Кивнув девушке, он вышел.

Дежурная стояла, упершись рукой о дверной косяк.

– Брат! Знаем таких братьев. Ишь ты! Ходок!

– Ладно, тетка, слышал уже…

Ругаться с ней у Славы не было настроения.

2

Мусатов посторонился и пропустил вперед Шкляра. Тот вошел стремительно, словно его силой сдерживали в коридоре и наконец удалось вырваться.

Не спрашивая разрешения, Шкляр сел, подтянув тощие длинные ноги.

Тарутин с интересом разглядывал старика, точно впервые видел, заведомо зная о его проделках.

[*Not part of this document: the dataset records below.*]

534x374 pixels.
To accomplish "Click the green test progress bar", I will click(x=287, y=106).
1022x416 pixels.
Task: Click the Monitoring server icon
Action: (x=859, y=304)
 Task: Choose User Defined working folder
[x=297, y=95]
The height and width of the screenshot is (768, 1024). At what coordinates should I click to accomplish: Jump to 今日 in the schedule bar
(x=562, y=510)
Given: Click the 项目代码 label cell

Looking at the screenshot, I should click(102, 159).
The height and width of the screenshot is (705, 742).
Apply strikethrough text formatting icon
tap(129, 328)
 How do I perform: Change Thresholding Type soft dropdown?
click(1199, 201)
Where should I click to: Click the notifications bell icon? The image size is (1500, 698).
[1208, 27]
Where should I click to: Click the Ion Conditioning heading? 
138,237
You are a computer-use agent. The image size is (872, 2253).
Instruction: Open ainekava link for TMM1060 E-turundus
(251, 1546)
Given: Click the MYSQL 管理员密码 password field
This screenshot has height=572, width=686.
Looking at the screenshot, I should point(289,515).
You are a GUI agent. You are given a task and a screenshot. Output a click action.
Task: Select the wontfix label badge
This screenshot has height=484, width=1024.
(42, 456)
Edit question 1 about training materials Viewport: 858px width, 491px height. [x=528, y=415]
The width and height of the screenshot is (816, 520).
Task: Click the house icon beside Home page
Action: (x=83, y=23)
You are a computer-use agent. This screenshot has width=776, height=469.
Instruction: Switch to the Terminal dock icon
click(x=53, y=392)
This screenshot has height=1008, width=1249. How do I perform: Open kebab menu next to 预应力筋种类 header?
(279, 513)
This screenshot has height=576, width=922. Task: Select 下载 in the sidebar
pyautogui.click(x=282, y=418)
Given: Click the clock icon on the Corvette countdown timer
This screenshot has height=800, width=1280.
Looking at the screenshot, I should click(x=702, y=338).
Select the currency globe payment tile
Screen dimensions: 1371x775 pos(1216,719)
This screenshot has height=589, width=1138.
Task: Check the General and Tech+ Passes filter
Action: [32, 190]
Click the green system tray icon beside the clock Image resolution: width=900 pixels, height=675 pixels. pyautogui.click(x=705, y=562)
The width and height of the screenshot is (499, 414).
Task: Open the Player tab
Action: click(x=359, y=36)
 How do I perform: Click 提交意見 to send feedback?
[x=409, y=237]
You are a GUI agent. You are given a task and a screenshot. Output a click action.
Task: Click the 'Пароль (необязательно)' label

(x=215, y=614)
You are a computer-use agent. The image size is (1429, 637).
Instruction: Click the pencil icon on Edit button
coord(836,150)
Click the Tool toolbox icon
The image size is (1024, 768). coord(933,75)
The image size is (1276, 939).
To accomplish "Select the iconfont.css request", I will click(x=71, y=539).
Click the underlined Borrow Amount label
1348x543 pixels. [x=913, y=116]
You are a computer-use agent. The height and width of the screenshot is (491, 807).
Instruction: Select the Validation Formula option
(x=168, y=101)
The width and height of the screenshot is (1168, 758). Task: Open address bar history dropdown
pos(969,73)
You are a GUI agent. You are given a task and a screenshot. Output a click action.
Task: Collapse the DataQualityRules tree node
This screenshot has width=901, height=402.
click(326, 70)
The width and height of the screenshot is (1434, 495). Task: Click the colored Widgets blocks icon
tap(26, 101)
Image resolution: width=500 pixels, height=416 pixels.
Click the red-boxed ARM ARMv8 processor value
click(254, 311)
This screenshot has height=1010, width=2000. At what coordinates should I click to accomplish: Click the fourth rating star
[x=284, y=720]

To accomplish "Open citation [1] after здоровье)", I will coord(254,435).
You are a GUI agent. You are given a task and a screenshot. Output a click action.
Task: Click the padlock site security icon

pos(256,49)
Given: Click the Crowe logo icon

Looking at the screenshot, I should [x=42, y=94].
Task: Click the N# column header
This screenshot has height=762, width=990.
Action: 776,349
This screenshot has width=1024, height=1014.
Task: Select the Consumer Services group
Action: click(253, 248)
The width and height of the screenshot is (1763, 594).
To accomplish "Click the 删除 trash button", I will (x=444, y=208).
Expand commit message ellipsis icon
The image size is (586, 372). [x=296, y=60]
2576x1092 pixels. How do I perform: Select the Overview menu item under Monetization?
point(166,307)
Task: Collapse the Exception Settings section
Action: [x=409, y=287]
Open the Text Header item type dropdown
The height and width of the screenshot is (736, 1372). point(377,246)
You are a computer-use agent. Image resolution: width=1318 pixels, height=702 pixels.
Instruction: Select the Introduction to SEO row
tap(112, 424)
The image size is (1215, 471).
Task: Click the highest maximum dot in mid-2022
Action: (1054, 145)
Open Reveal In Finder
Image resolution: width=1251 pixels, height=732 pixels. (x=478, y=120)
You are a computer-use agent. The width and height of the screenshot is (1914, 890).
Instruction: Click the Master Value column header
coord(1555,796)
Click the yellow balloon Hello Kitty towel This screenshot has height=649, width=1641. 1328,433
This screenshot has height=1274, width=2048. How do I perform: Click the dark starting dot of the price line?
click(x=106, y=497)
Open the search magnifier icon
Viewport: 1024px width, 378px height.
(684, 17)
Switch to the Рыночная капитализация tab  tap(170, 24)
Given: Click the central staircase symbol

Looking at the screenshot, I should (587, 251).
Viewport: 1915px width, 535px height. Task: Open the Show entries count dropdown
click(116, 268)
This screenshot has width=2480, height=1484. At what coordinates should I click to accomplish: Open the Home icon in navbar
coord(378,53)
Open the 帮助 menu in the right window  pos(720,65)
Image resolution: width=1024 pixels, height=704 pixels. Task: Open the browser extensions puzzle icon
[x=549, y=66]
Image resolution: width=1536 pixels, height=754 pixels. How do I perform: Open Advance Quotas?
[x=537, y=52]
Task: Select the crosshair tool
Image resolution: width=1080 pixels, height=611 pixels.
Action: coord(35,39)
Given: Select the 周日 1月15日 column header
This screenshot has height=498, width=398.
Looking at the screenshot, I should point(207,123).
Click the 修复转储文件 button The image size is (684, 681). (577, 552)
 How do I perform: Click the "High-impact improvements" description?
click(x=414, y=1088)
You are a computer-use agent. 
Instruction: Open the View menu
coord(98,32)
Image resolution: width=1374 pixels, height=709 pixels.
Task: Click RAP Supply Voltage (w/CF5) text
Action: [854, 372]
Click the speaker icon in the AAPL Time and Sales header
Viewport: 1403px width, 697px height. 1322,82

– Что, Максим Макарович, входите постепенно в курс? Мне уже докладывал главный инженер.

– И что он вам доложил, этот главный инженер? – сухо спросил Шкляр, мельком окинув взглядом Мусатова.

– Сказал, что вы инициативный человек. Что у вас прорва всяких идеи и планов…

– А он вам не говорил, что парк разваливается? Единственное ваше толковое решение за то время, пока я здесь, – отказ от новой техники, – проворчал Шкляр.

Тарутин откинулся на спинку кресла и рассмеялся.

– Вот! А все говорят, что я необдуманно поступил.

– Небось свой собственный автомобиль на улице держать никто не хочет.

– Верно, Максим Макарович, не хотят!

Тарутин встал и легко прошелся по кабинету.

– Парк разваливается, Андрей Александрович! – повторил Шкляр. – А там все новые обязательства берут. – Шкляр ткнул пальцем в потолок. – Их самих бы за руль. Подумать только: в шестьдесят девятом году накручивали двести тридцать платных километров в смену, а сейчас триста тридцать. А что изменилось?

– Техника изменилась. Была двадцать первая «Волга», стала двадцать четвертая, – холодно вставил Мусатов.

– Какая разница?! Скорость, как была шестьдесят, так и осталась. К тому же условия усложнились: сколько машин на улицах! А мы все долдоним: техника изменилась. Нет, чтобы подумать…

Тарутин достал из ящика стола тетрадь.

– Так вот, Максим Макарович, ваше предложение по изготовлению пружин очень любопытное. И простое. – Тарутин положил тетрадь подле Шкляра на свободный стул. – Не скрою, главный инженер даже в управлении обещал наладить выпуск по вашей схеме… Но мы этим заниматься не будем.

Мусатов в недоумении смотрел на Тарутина – зачем же тот попросил вызвать Шкляра?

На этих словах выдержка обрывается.